If a line comes after the one containing "Click the 1000", leave it out; copy every line before it, and that line too, exactly as written, starting from the first line of the entries.

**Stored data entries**
⁂

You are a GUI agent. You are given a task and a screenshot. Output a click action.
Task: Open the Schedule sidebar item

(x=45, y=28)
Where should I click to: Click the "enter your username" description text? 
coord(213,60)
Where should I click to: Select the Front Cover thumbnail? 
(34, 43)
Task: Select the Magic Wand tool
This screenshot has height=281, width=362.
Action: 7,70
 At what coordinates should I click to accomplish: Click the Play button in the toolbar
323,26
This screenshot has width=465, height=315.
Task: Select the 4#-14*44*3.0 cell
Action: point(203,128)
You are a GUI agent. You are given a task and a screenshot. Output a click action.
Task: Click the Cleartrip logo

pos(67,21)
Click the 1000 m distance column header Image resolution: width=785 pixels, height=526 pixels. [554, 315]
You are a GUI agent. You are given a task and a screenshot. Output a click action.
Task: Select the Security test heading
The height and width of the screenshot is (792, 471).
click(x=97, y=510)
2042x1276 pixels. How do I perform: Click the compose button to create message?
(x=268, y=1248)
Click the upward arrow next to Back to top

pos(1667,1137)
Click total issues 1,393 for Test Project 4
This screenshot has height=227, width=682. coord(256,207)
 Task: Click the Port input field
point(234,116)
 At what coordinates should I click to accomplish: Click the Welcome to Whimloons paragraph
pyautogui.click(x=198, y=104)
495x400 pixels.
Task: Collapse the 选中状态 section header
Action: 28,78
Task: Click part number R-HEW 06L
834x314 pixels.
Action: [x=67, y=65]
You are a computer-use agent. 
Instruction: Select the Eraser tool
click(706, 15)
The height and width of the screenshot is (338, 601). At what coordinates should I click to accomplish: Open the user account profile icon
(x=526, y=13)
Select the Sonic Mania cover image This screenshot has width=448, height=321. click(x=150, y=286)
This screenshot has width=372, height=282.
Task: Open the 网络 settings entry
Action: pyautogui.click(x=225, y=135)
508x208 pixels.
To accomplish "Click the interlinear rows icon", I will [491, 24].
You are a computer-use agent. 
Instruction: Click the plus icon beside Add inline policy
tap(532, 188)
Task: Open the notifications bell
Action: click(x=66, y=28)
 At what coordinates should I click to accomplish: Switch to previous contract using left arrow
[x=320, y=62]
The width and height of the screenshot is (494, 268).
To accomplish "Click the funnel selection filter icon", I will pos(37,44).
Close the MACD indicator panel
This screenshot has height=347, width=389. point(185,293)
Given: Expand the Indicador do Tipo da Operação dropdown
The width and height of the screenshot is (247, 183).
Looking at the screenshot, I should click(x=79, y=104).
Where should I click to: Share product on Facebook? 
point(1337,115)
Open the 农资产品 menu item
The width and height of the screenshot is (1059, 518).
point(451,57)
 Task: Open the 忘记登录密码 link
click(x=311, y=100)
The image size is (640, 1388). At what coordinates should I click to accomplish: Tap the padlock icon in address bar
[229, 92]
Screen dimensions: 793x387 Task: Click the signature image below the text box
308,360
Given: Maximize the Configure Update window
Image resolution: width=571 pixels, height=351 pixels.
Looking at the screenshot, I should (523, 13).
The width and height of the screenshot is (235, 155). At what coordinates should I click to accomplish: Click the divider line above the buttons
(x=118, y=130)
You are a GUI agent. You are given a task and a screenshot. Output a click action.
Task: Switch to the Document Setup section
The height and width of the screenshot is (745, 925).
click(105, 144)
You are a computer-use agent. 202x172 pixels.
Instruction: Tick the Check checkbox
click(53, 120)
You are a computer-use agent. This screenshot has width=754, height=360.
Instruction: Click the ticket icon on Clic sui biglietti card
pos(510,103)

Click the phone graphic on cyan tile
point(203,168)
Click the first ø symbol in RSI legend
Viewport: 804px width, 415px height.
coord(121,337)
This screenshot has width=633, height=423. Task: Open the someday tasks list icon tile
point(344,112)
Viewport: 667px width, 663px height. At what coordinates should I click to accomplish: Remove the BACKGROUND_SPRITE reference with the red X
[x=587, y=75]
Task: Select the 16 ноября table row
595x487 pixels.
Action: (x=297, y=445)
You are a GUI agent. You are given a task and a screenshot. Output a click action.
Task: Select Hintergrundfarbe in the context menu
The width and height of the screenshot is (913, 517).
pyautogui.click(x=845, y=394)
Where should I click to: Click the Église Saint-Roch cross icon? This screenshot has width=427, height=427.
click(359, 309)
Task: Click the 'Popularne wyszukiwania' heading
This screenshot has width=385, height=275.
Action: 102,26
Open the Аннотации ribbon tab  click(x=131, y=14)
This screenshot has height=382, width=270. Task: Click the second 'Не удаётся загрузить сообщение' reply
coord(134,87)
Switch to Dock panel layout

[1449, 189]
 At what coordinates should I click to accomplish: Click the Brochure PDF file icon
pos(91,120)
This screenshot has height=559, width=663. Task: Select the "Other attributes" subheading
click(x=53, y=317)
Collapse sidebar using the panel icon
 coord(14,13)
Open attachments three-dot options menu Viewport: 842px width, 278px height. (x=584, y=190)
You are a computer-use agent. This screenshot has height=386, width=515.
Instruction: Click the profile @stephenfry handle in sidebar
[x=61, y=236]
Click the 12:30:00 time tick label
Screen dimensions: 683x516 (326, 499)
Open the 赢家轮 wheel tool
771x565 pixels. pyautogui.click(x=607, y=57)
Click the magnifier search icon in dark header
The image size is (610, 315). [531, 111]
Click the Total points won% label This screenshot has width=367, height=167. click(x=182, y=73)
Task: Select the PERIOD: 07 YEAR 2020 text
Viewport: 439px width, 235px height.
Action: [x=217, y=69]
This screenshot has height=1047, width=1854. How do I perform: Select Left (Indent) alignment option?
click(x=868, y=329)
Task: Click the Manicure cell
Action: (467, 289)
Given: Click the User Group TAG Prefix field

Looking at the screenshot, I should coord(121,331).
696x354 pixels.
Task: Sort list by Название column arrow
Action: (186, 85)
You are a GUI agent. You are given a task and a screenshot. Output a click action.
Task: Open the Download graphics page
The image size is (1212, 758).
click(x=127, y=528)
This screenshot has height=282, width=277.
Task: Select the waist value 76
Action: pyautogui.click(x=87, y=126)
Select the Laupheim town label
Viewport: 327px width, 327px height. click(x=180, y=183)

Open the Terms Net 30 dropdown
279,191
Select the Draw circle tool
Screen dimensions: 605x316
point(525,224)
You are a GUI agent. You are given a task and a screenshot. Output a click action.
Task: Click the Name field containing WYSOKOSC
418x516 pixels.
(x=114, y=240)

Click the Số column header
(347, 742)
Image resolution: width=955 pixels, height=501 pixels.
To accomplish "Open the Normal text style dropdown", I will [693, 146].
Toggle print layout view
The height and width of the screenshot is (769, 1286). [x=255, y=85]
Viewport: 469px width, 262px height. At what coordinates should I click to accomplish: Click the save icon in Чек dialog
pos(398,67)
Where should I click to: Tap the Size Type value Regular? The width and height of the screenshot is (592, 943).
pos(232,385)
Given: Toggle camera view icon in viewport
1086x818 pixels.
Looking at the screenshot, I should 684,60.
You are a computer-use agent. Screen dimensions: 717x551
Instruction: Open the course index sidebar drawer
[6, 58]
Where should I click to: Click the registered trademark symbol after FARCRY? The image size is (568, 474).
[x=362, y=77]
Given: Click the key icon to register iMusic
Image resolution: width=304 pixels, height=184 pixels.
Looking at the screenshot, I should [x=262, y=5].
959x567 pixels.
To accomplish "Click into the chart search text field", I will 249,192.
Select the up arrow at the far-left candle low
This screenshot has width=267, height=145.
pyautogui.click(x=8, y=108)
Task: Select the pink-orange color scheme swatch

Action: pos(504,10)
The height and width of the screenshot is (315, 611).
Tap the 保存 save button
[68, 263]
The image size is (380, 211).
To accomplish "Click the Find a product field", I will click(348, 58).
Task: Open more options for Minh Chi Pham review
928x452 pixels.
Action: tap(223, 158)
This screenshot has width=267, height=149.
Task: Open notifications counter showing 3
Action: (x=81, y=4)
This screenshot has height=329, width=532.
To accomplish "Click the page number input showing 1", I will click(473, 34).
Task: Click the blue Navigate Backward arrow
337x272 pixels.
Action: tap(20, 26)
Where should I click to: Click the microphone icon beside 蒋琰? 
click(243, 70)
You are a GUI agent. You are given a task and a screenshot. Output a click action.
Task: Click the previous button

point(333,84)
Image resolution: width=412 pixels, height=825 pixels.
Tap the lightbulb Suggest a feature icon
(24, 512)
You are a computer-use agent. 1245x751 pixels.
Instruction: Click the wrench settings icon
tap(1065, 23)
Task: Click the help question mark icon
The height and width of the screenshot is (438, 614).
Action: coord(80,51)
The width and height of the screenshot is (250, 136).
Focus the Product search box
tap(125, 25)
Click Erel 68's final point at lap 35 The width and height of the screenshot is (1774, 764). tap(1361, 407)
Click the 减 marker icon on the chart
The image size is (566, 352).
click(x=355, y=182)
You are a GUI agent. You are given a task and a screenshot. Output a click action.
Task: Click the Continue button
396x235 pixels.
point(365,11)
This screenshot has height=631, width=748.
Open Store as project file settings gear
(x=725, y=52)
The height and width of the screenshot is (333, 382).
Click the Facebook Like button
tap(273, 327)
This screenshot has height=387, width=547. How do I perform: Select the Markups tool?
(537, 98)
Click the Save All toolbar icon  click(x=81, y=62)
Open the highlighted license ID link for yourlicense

⁂

**Final answer**
You are a GUI agent. You are given a task and a screenshot. Output a click action.
Task: Open the Schedule sidebar item

(x=45, y=28)
Where should I click to: Click the "enter your username" description text? 
coord(213,60)
Where should I click to: Select the Front Cover thumbnail? 
(34, 43)
Task: Select the Magic Wand tool
This screenshot has height=281, width=362.
Action: 7,70
 At what coordinates should I click to accomplish: Click the Play button in the toolbar
323,26
This screenshot has width=465, height=315.
Task: Select the 4#-14*44*3.0 cell
Action: point(203,128)
You are a GUI agent. You are given a task and a screenshot. Output a click action.
Task: Click the Cleartrip logo

pos(67,21)
Click the 1000 m distance column header Image resolution: width=785 pixels, height=526 pixels. [554, 315]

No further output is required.